At the time, the frame was (and still is) a wild design with elevated chainstays that essentially connected to the head tube, and a top tube that didn’t actually reach the head tube. The pink frame shown above is production frame #2 according to MOMBAT, and was built by Alan Vaughn and Chris Cocalis.
After taking in the neon pink tubes, you notice the whimsical mountain bikers painted all over the frame. As the story goes, Chris had the frame powder-coated pink and then handed it off to Dino at Zooloo Graphics (who also did some of the finish work for Fat Chance at the time). Chris didn’t have any idea what to expect, and Dino surprised him with the cyclist cartoon characters.
Built in 1989, this particular bike has been down the waterfall at South Mountain more than 100 times according to Chris, who rode it daily before school (the thought of riding this bike down the Waterfall is frankly terrifying). This same bike has also been hit by a Camaro, leading Chris to angrily shout, “Where’s my Oakleys!?,” before realizing that his ankle was severely broken. We’ve all been there, right?

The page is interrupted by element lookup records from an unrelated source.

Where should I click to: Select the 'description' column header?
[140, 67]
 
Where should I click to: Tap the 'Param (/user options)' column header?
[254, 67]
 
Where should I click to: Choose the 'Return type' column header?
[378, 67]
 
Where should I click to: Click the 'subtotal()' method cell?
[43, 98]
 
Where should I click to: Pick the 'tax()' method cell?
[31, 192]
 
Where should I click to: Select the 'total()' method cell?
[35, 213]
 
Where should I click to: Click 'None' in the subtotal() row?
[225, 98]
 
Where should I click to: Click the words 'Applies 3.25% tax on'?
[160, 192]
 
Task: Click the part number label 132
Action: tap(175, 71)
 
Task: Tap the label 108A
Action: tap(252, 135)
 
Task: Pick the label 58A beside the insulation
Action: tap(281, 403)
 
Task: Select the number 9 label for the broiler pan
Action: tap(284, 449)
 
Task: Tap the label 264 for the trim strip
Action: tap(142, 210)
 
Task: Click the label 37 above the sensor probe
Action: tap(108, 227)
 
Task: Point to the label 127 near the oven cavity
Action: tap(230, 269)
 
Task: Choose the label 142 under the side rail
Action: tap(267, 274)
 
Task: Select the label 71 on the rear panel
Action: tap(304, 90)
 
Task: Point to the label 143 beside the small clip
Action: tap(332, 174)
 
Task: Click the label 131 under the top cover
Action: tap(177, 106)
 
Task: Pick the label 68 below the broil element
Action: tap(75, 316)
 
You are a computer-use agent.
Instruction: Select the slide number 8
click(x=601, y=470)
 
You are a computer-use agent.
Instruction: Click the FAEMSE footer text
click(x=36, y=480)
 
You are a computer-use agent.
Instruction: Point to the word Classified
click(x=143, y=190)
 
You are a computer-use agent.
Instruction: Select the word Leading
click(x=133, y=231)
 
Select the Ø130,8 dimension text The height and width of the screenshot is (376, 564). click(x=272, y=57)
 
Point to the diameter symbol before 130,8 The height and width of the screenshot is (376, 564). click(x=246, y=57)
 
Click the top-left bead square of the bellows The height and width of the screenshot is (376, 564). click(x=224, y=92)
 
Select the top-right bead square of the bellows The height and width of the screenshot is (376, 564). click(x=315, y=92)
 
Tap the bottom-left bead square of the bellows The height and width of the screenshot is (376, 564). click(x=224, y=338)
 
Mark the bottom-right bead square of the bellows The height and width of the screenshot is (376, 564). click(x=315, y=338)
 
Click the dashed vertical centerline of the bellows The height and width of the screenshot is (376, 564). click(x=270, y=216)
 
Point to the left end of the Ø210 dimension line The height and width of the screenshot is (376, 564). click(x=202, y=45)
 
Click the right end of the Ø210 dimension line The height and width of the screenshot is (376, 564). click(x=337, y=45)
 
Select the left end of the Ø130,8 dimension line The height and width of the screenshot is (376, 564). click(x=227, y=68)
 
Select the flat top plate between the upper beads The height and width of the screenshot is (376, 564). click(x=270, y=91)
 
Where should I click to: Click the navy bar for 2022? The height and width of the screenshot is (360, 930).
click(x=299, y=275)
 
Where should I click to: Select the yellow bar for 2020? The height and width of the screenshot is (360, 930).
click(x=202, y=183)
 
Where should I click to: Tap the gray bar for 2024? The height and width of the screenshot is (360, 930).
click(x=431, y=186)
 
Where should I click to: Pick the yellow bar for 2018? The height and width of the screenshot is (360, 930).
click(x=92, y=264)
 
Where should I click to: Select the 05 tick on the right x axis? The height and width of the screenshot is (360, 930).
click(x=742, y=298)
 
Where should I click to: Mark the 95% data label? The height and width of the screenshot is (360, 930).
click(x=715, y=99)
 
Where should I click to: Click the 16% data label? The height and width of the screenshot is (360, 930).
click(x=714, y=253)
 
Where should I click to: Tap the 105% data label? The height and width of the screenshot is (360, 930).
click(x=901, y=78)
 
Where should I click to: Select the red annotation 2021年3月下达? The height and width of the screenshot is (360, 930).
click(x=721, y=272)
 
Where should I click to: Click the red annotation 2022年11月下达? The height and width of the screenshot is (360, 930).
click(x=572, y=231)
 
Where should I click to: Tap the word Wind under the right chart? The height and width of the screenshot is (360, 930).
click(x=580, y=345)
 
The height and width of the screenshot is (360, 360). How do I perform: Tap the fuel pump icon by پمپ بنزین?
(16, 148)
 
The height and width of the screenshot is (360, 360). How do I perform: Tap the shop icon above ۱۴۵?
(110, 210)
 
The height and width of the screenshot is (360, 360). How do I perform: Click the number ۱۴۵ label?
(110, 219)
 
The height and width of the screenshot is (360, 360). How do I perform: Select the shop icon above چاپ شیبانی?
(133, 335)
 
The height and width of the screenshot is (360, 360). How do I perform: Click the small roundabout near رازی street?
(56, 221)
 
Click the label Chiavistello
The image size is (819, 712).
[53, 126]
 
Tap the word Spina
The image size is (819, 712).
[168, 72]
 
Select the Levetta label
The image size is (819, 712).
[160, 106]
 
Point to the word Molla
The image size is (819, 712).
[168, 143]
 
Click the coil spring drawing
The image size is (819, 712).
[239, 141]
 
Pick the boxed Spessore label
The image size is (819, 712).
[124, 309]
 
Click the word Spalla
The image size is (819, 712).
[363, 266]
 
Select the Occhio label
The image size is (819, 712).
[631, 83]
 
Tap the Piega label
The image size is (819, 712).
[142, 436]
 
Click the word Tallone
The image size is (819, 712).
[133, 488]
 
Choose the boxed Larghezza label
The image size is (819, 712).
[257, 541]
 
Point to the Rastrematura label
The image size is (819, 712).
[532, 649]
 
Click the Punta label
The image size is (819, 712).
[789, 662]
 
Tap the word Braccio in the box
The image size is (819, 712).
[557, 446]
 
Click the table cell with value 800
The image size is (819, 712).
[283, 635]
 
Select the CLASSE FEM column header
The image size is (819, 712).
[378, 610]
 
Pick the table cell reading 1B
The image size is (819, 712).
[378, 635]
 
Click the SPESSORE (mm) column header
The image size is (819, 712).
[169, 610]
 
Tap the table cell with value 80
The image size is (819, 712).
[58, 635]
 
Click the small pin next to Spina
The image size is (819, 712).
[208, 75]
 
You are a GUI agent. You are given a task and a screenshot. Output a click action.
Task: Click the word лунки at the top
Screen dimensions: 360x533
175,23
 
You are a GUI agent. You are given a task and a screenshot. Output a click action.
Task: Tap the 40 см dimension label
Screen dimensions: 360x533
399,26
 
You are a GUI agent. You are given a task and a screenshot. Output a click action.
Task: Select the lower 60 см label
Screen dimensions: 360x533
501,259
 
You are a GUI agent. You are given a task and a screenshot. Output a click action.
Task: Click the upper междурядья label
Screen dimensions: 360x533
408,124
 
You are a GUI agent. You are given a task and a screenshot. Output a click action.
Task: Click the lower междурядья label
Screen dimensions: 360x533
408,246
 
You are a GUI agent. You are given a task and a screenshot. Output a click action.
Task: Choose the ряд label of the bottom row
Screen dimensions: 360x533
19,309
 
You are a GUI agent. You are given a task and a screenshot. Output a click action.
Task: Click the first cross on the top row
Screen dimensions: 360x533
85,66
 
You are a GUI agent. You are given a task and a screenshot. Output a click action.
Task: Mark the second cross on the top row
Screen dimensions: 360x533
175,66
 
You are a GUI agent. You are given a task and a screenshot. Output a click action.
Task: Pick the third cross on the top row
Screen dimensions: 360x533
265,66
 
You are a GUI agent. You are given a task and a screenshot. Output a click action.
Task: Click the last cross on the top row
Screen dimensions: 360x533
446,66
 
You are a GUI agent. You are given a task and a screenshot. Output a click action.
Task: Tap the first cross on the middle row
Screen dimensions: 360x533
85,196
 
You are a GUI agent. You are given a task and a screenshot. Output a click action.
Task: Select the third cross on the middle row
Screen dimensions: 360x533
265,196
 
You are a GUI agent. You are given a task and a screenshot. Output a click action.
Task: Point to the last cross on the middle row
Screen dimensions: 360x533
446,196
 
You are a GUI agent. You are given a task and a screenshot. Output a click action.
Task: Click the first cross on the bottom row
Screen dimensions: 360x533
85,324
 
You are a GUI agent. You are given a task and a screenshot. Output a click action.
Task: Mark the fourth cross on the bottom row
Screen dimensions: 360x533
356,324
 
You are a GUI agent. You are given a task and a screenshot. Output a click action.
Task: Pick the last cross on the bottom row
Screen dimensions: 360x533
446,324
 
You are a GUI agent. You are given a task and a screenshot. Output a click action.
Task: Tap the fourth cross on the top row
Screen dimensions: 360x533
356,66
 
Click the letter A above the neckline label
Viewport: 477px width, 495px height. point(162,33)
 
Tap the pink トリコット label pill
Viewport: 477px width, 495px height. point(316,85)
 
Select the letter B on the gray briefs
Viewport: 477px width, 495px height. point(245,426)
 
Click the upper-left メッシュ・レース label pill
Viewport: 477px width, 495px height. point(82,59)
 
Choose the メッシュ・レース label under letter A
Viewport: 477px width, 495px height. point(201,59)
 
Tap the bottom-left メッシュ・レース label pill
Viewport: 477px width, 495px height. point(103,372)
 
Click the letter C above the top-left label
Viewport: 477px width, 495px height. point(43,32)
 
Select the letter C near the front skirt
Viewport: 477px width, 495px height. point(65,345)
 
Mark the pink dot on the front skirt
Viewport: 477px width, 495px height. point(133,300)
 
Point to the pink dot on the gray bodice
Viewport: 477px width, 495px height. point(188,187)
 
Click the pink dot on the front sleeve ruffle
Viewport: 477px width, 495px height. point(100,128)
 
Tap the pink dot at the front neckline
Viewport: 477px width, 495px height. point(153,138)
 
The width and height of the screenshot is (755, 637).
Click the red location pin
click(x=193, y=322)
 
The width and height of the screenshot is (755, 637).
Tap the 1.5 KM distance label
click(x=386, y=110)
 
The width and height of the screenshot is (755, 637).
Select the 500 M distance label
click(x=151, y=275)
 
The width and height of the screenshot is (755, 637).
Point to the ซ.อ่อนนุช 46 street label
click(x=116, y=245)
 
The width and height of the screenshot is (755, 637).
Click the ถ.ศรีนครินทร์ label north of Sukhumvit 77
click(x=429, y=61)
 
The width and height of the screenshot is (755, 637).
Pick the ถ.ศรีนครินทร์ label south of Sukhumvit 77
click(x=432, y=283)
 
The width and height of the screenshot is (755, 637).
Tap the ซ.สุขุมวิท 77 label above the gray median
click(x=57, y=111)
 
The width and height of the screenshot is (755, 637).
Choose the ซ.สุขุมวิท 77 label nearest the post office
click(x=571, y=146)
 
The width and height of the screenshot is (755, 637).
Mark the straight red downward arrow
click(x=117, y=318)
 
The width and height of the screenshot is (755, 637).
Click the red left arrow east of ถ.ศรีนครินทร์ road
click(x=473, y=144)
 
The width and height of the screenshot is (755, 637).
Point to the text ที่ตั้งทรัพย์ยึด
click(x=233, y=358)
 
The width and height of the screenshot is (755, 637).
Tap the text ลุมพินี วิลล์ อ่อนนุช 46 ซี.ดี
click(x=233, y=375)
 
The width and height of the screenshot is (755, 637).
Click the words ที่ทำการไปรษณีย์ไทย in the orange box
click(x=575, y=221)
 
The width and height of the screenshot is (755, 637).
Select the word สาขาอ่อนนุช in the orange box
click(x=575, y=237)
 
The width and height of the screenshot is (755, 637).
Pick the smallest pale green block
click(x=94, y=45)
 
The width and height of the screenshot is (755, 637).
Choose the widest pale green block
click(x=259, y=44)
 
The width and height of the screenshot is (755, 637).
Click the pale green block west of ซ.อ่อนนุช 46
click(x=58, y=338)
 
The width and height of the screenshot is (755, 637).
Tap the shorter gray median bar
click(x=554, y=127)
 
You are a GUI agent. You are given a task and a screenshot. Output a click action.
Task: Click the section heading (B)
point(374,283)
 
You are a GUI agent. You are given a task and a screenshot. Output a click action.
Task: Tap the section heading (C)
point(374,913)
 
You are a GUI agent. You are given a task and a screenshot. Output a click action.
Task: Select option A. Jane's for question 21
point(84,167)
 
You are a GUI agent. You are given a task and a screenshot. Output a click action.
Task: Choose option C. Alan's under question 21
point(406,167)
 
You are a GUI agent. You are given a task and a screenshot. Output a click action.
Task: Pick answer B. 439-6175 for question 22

Somehow, the bike is still in one piece though it was just a frame and fork until recently. After deciding to create a special edition Switchblade, Cocalis decided it was time to rebuild the frame into a complete bike. Fortunately, they found a brand new 1989 Fuji that had just been traded in at Absolute Bikes in Salida, CO. The Talon is still running the original Fat Chance fork, but most of the build kit was sourced from that Fuji.
35th Anniversary Talon (Switchblade)
But we can’t all have our own Sun Eagle Talon, so to pay homage to the original bike, Pivot is offering 300 limited-edition Switchblades.
Available in Team and Pro Builds in both SRAM or Shimano and all with carbon wheels, the Talon 35th Anniversary bikes carry a $200 premium over the standard build which works out to retail prices of $9,199 to $11,599.
If you miss out on one of those 300 bikes, or don’t want to spend the $10k, you can still get your Talon fix with a limited-edition hat and water bottle. If you want the matching hip pack and shades, you’ll have to get those straight from Wave or Pit Viper.